И вот они двое отправились верхом в Нью - Мильтон, но на подходе к поселению Гусперо опередил своего спутника. Он посетил свою хижину, обнял Кэтрин, поцеловал ребенка и лишь затем поспешил к Мильтону и принялся смахивать с книг пыль, словно бы никуда и не отлучался. Хозяин дремал в кресле, но пробудился, уловив тихое насвистывание Гусперо.
— Гус?
— Да, сэр?
— Ты так шумишь, что мертвый бы проснулся.
— Прошу прощения. Я не подумал. — Он хотел разбудить Мильтона, пока не прибыл Ралф Кемпис. — Знаете, что мне пришло в голову, сэр?
— Что, Гус?
— Почему бы нам не пустить эти свечи на освещение главной улицы?
— Чтобы осиять весь город папизмом?
С минуту Гусперо молча вытирал книги, а потом вновь заговорил.
— Соседи, наверное, взъярятся, когда узнают о приговоре.
— Какие еще соседи?
— Из Мэри-Маунт.
— Бродячее племя якобитов? Эта саранча? Не смеши меня, Гусперо.
— Спасибо, сэр. Надеюсь, мы будем смеяться последними.
В тот же миг раздался громкий стук в дверь и Мильтон обернулся. Не дожидаясь его распоряжения, Гусперо впустил в дом Ралфа Кемписа.
— Ага. — Мильтон усмехнулся. — Явился сам собой. Дверь скрипнула, и актер вышел на сцену. — Его ноздри подрагивали. — Узнаю ваши духи, мистер Кемпис.
— Виргинские масла.
— Выдержанные. Садитесь.
— Американское солнце, сэр, помогает созреть не только маслам, но и умам.

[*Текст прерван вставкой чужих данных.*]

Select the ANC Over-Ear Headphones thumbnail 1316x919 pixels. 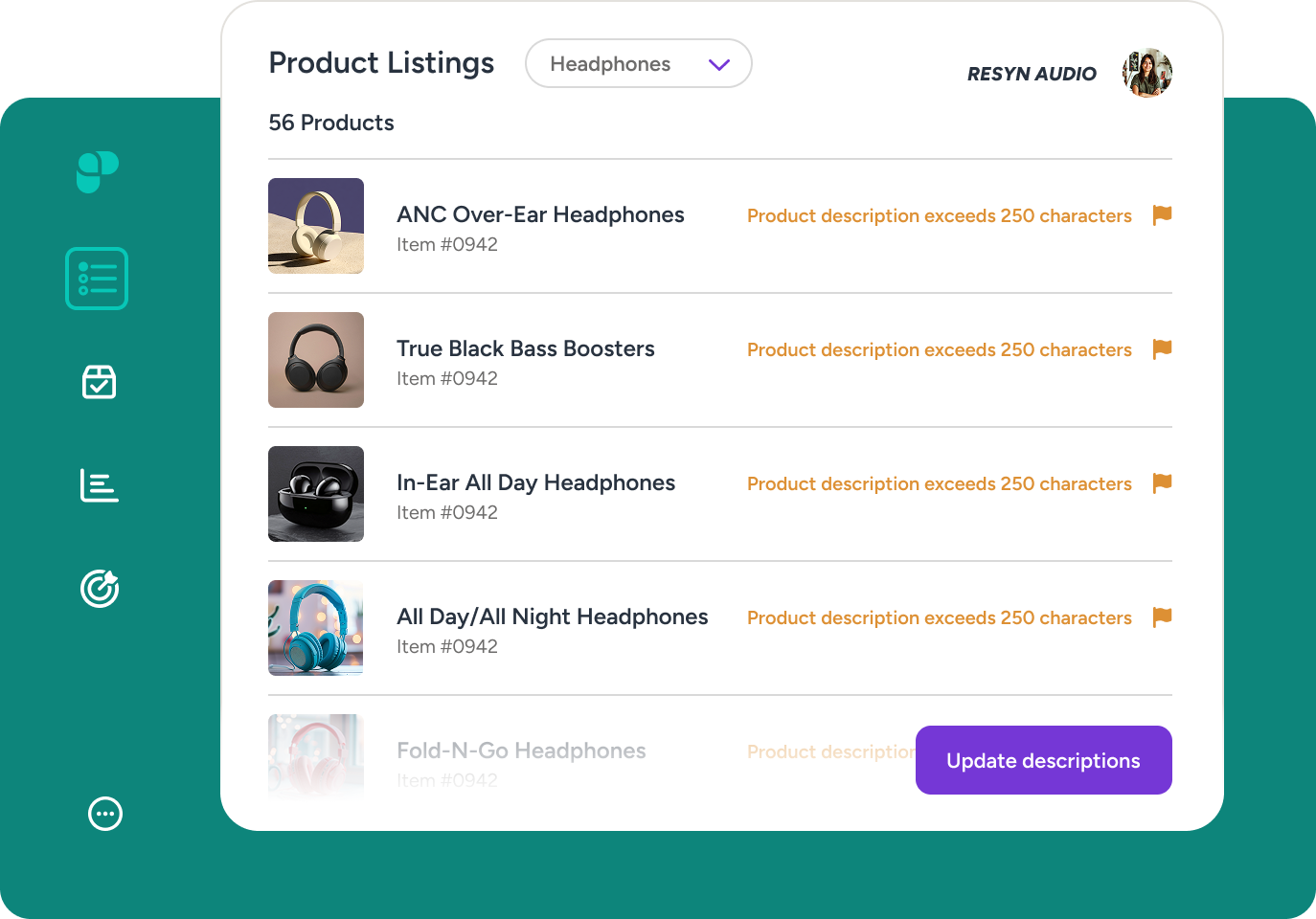pyautogui.click(x=316, y=226)
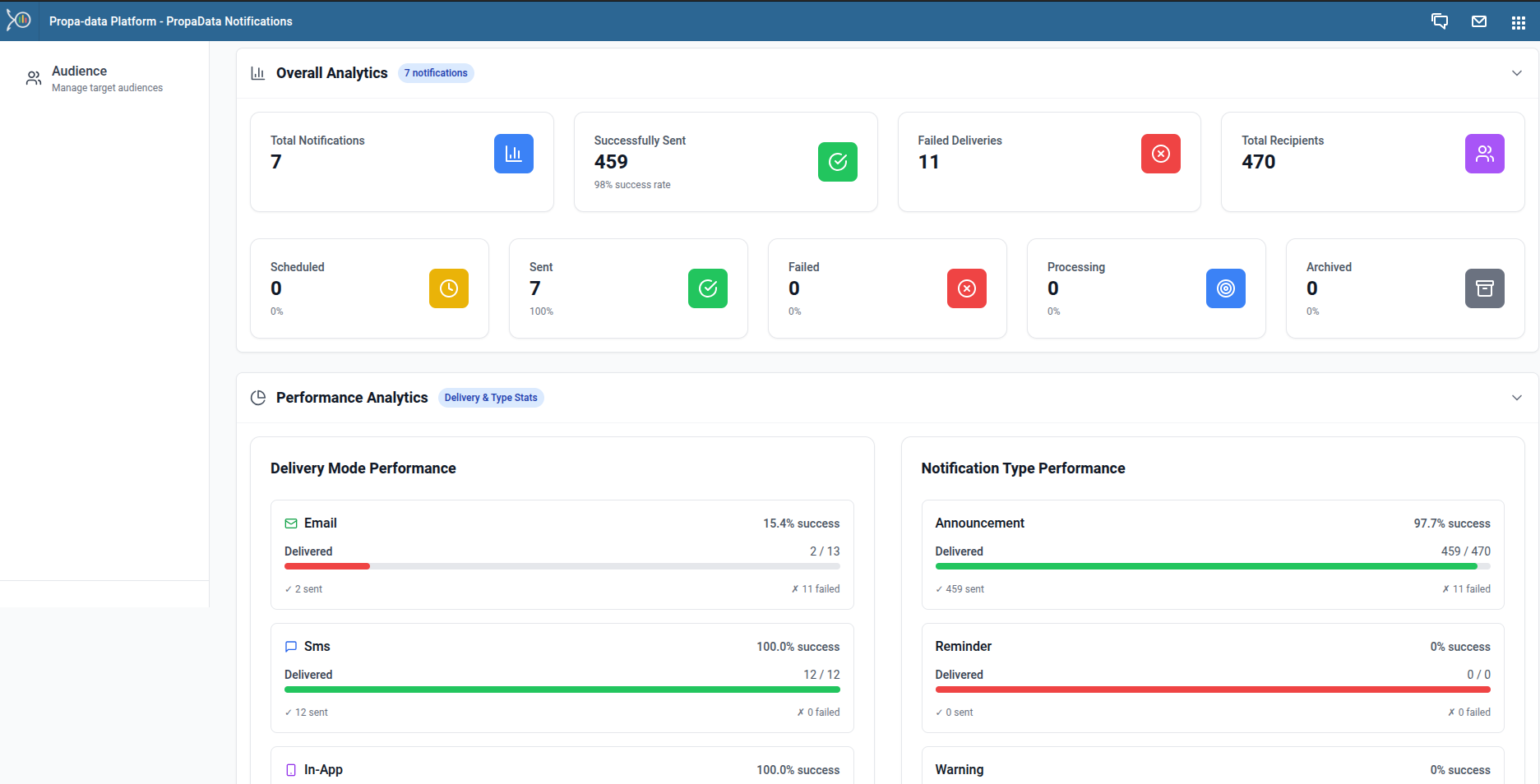The width and height of the screenshot is (1540, 784).
Task: Collapse the Performance Analytics section
Action: [x=1516, y=397]
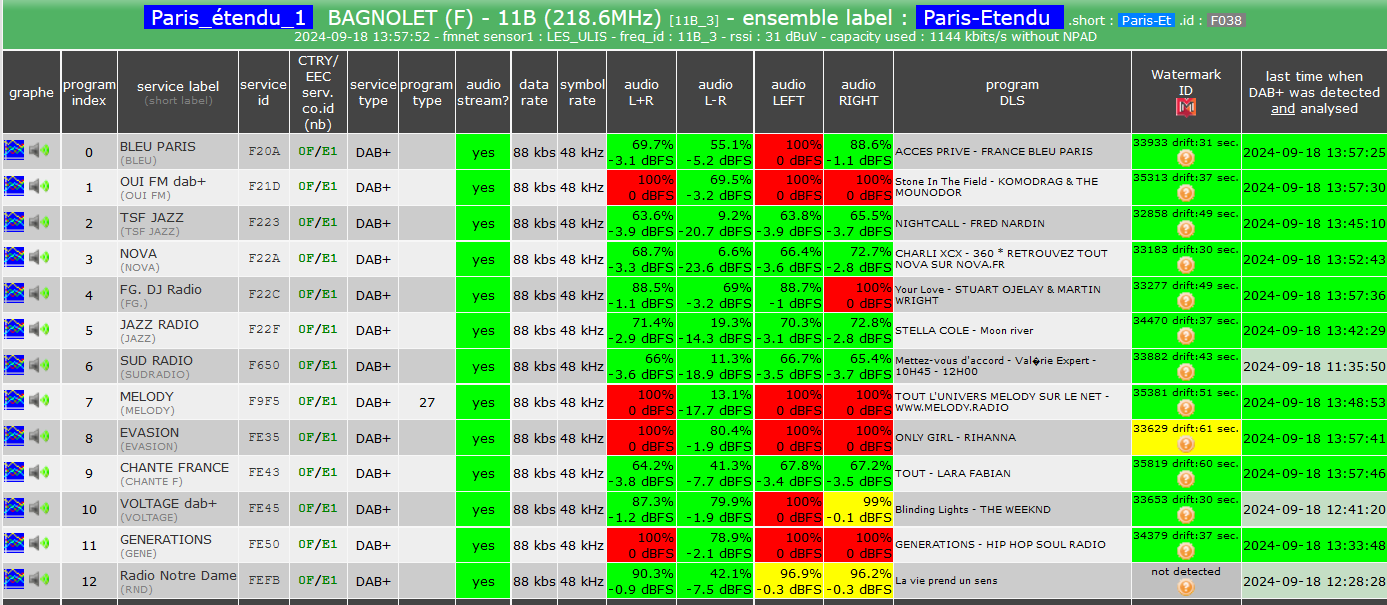The width and height of the screenshot is (1387, 605).
Task: Click the help icon for Radio Notre Dame watermark
Action: pyautogui.click(x=1186, y=587)
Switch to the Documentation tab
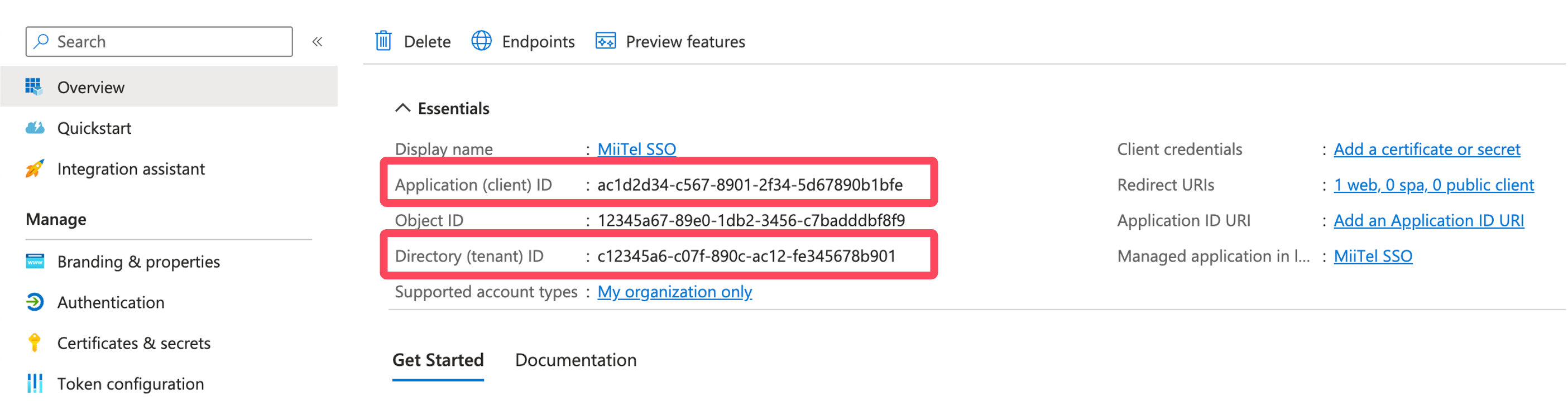The width and height of the screenshot is (1568, 401). coord(575,360)
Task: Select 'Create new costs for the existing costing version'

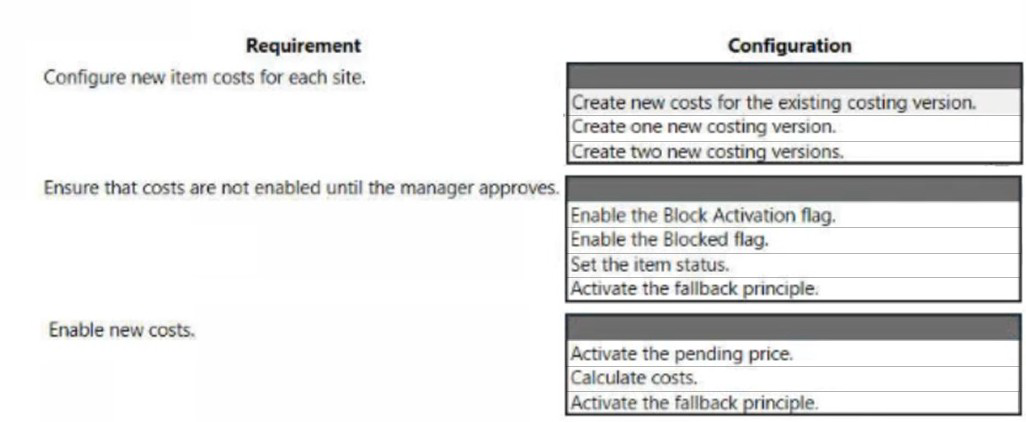Action: tap(773, 102)
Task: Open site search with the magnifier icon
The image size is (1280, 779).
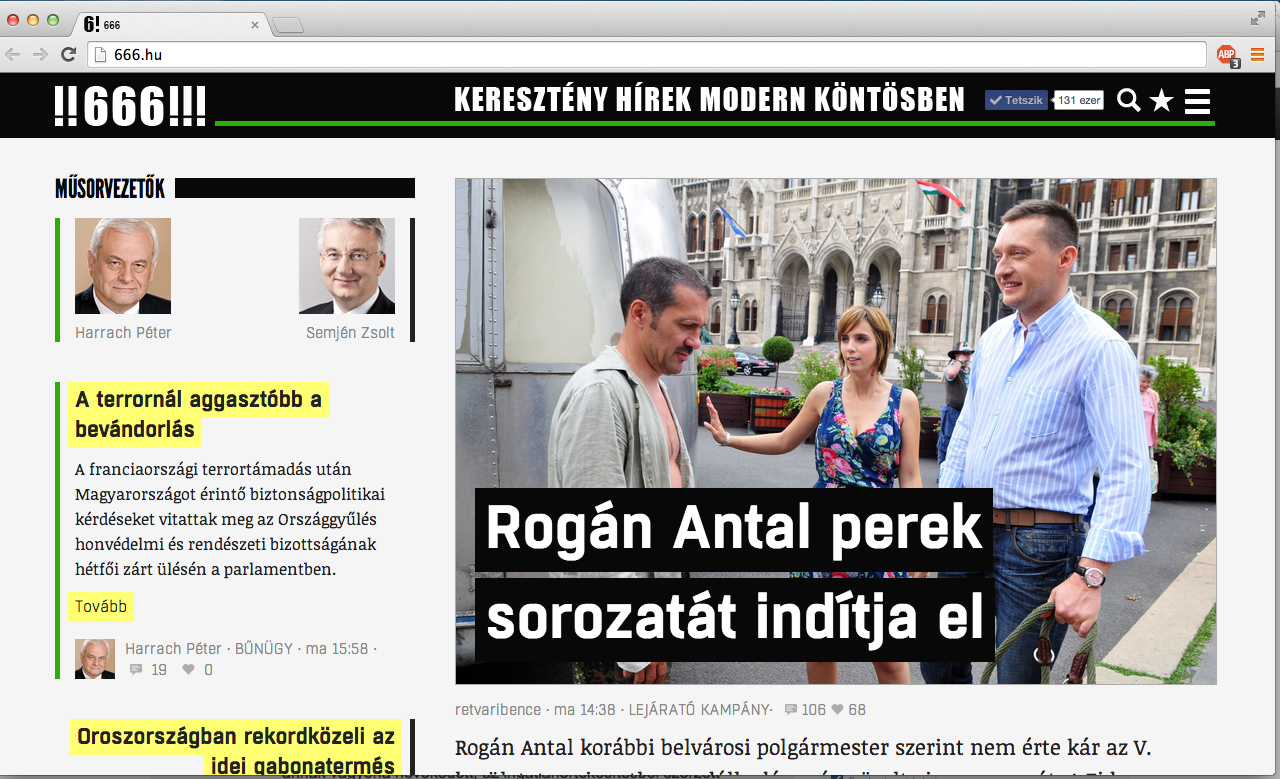Action: click(1128, 100)
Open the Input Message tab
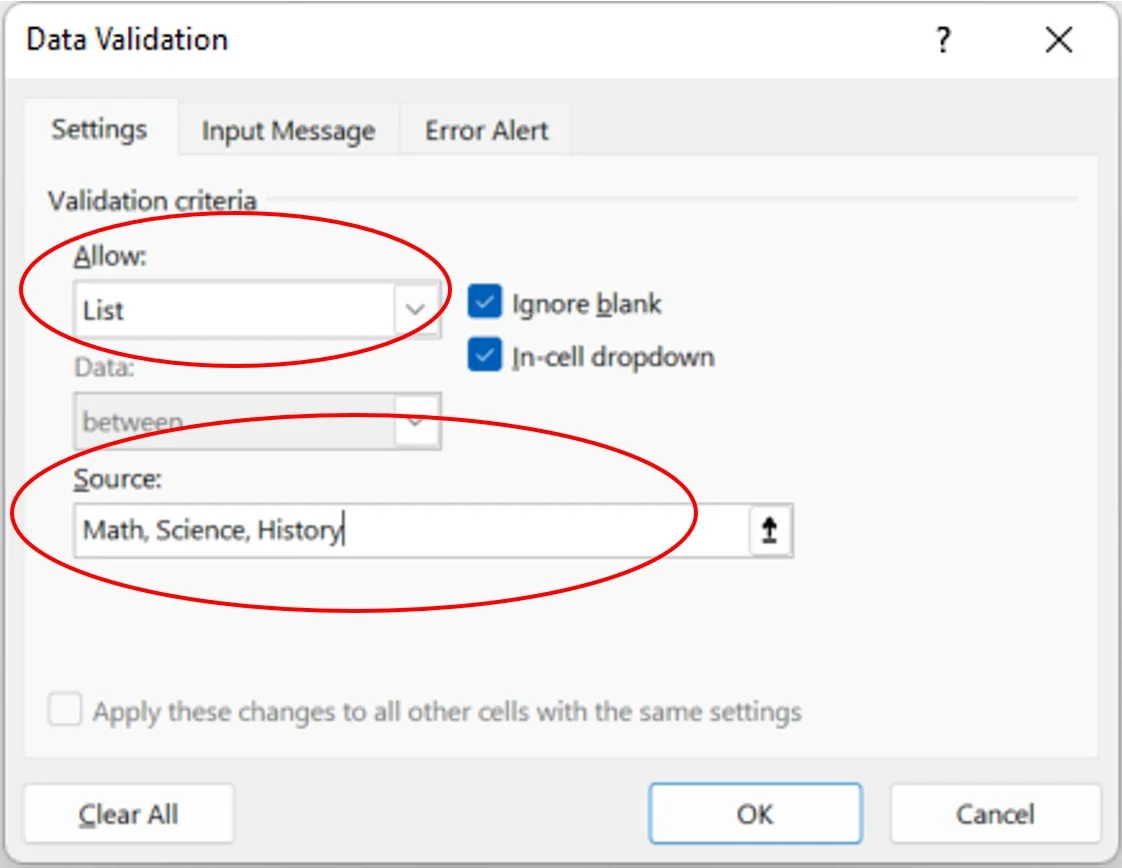This screenshot has width=1122, height=868. point(288,131)
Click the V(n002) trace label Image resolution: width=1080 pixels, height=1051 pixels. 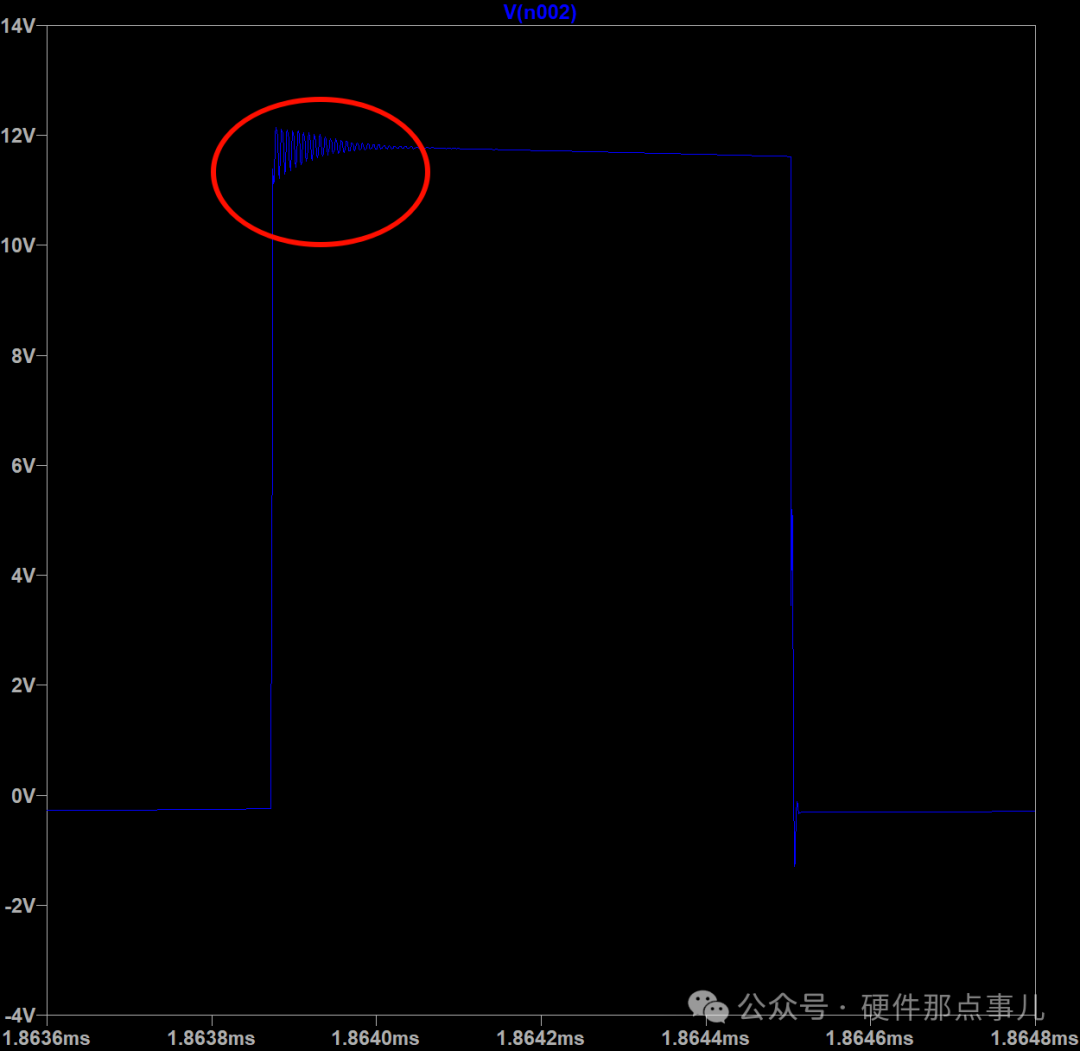pos(540,12)
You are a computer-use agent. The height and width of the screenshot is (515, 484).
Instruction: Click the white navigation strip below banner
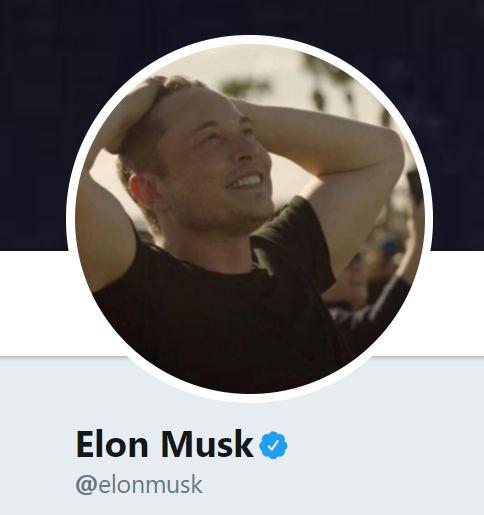[33, 303]
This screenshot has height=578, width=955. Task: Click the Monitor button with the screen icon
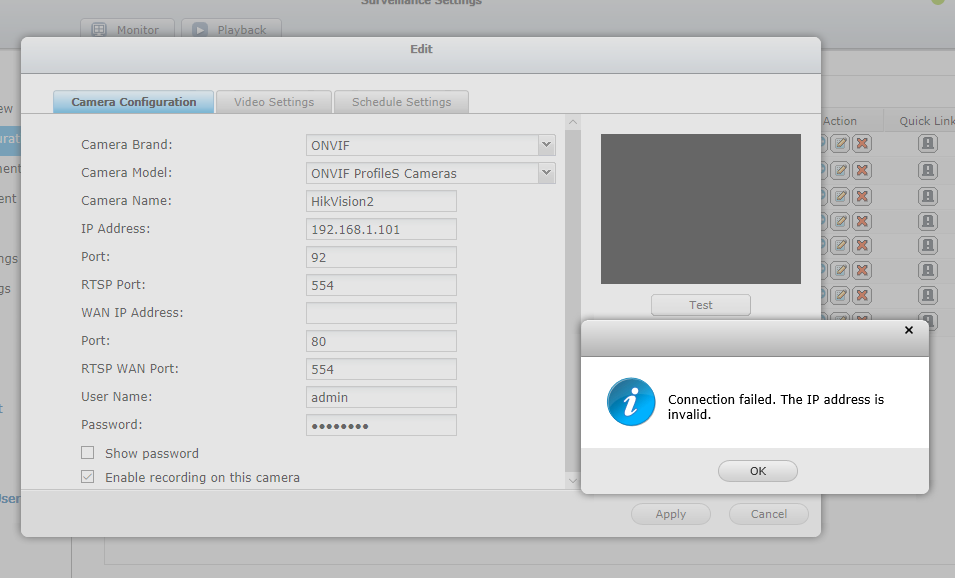click(x=126, y=30)

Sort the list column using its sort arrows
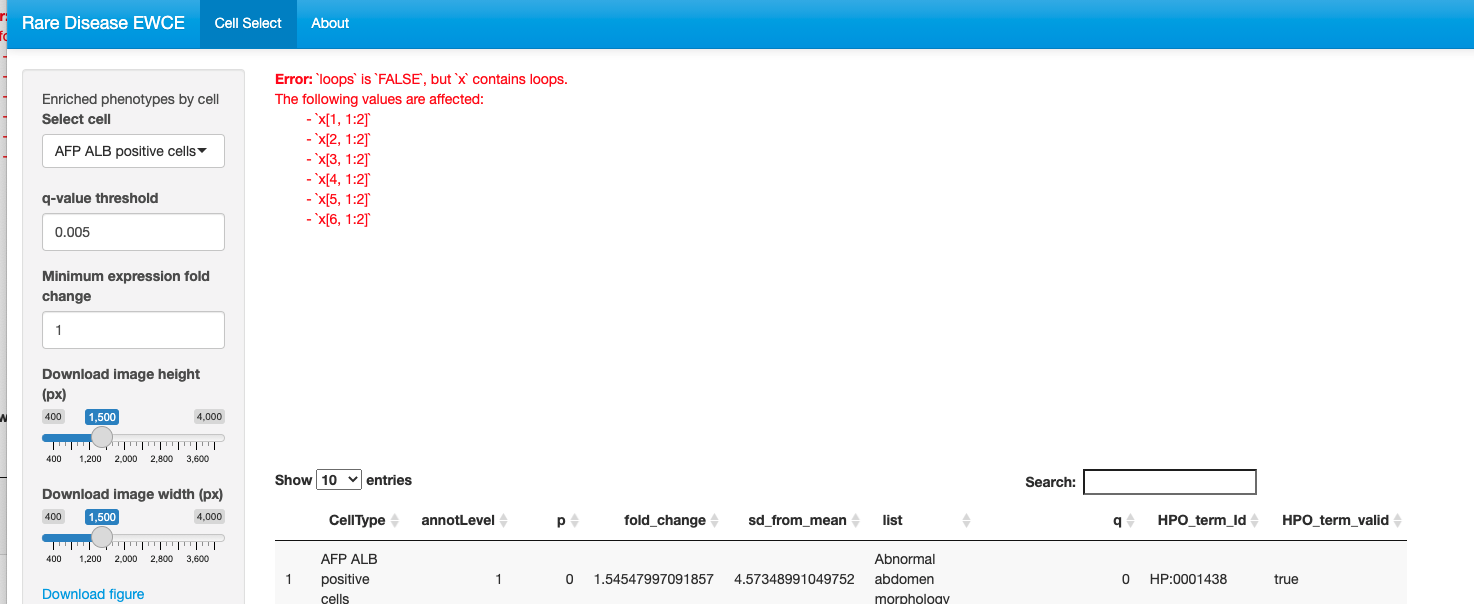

— Временами они горкнут. Что вас сюда привело? — Гусперо у него за спиной нервно мерил шагами комнату. — Гус, от твоего топота я уже покрылся гусиной кожей. Будь добр, угомонись. — Кемпис сел на деревянный стул и стал с любопытством рассматривать слепца. — Не желаете ли ключевой воды, мистер Кемпис? У нас нет напитков, которые водятся в Мэри-Маунт, но наши зато чисты.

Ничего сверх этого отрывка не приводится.